**WHAT THE EXERCISE ASKS:** If a line in the listing carries the word "screenshot", return a copy of that line.

**EXERCISE INPUTS:**
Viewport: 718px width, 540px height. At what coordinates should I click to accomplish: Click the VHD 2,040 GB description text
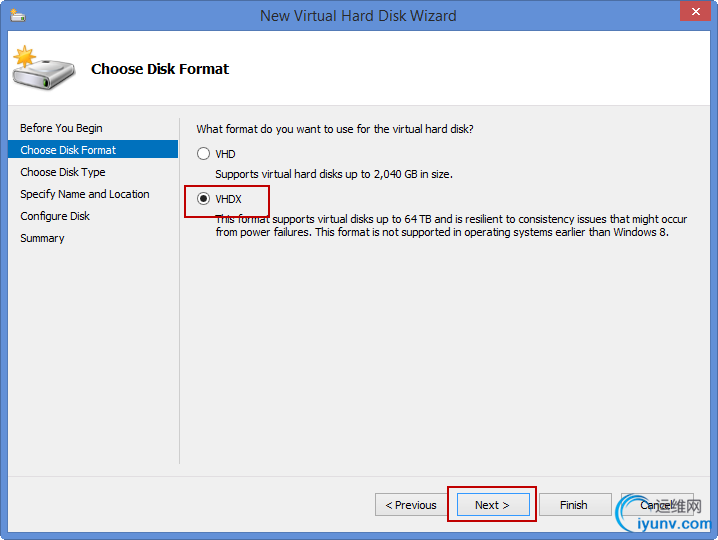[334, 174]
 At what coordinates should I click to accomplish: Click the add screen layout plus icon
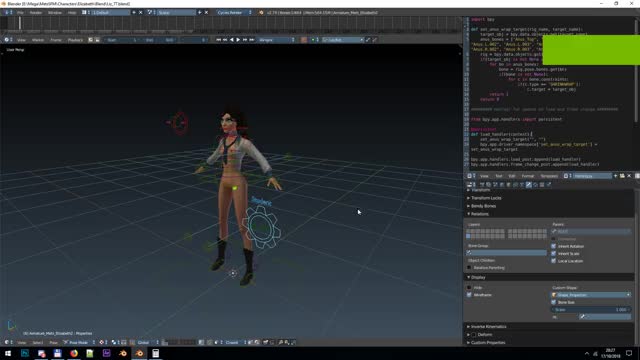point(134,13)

---

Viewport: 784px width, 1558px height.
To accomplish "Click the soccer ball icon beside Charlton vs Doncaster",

---

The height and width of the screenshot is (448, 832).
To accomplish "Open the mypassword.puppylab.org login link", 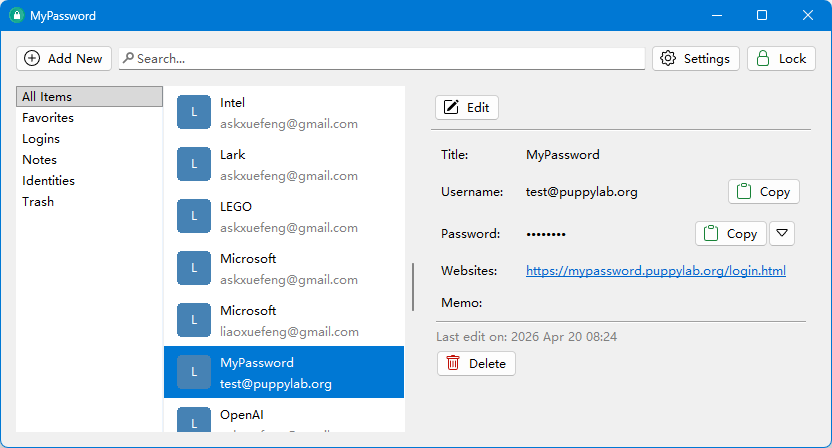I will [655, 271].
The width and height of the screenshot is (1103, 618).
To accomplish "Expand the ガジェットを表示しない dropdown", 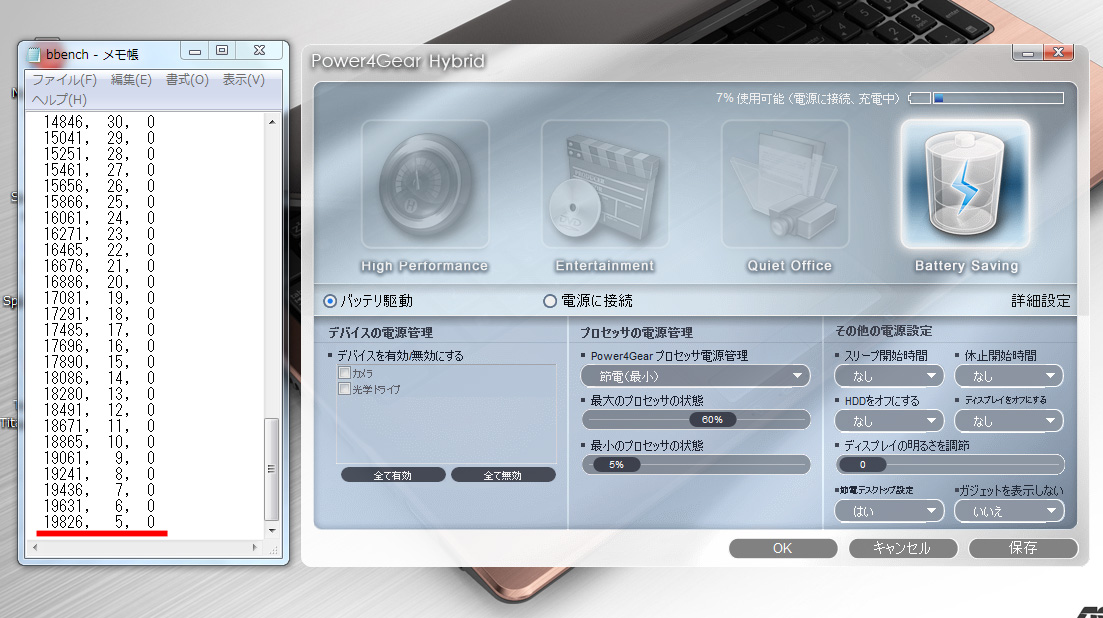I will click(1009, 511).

**TASK SOLUTION:**
The height and width of the screenshot is (448, 832).
The width and height of the screenshot is (1103, 618).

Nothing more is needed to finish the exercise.